5 thoughts on ""Heimat Erde" " "Homeland Earth":
Four Lessons to Learn from The Loss of Local Composers
"

  1. Good piece Michael and hopefully some good music will emerge from all those "minor" composers whose estates you are collecting. I only listened to some parts of the short extracts you posted (since I can't read with music going on) but frankly what I heard wasn't all that impressive. I realize this is superficial, but in any case I imagine the real treasure would be to discover a composer with an output of more than just one or two good songs.

    On another matter, I had to check whether your assertion that no successful composers emerged from the Vienna Academy was true. Krenek is the only well known one from a long list I have, although his success is usually claimed by the Hochschule in Berlin after Schreker took over.

    And by the way, Horenstein castigated Furtwaengler, despite F's support for well known Jewish musicians like Bruno Walter or Huberman who couldn't perform under the Nazis, for not doing anything to help the simple Jewish piano teacher, orchestral musician or composer from the provinces. You can see the comment on YT.

    • It's very hard for any of us to register local music as being timeless. It wasn't composed with us in mind, and frankly, it wasn't composed with the idea of it ever over-staying its welcome. Local music is ephemeral. That's really the point of my article. Most of these composers (like Donizetti before or Edmund Eysler later and Lloyed Webber today) simply wrote something new every year without pretences to greatness and every intention of entertaining. The music is a historic remnant, the popularity of which is difficult for us to understand. I have the same issues with Karl Goldmark " a composer who was considered the equal of Dvořák and Brahms yet to me sounds a syntheses of various 19th century conventions.
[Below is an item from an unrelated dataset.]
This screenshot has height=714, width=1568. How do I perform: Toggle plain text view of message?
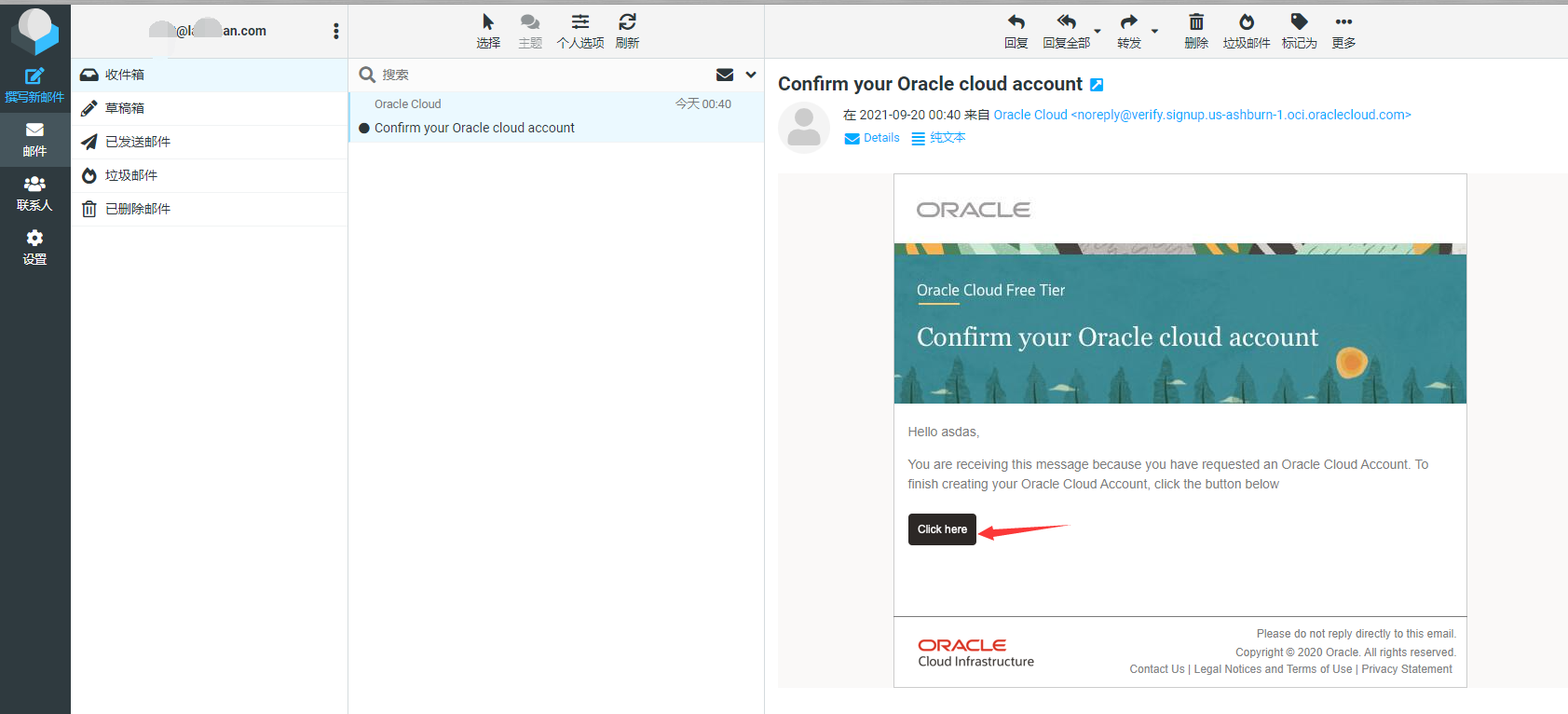tap(938, 138)
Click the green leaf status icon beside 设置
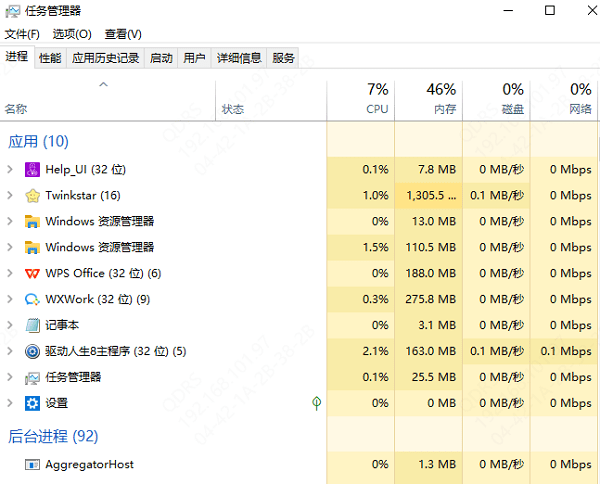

      On your other point: I don't recall saying (or writing) that Vienna's Music Academy hadn't produced any great composers. If I did, it was a hyperbole too far. There were plenty, starting with (as they spring to mind), Gustav Mahler, Hugo Wolf, Jean Sibelius, Franz Schreker, Karl Weigl, Franz Schmidt, Alexander Zemlinsky and carrying on through the composition classes of Franz Schreker, Joseph Marx, Richard Stöhr and Franz Schmidt. A generation later, there were composers such as Erich Zeisl or Walter Bricht " a tragic case of an important talent simply going silent once outside of his native country. Franz Schmidt, Joseph Marx and Richard Stöhr had remarkable composition classes " many of their students are forgotten these days because they were either driven into exile, or became local figures in Vienna such as Friedrich Wildgans or Egon Kornauth. Then there's today's generation of composers such as Friedrich Cerha, Kurt Schwertsik and H.K. Gruber and an even younger generation consisting of Georg Friedrich Haas and Thomas Larcher. Plenty to choose from and I'm sure I've left out some of the most obvious!

  2. Here's your quote Michael (in the line above the pic of Robert Frey): "we have no record of a successful composer having studied at Vienna's Music Academy…", and you wrote "successful", not "great". When I mentioned Krenek as a successful composer, I was only referring to Schreker's Vienna students and not to all those names you cited who studied at the Academy during an earlier period. Of that group, I believe only Krenek could be considered "successful".

    • WOW! I'll have to change the wording of that. Thanks for alerting me to the misunderstanding. What I wanted to say (and shall change accordingly), was that we have no proof that this (potentially) major (local) composer studied at the Music Academy.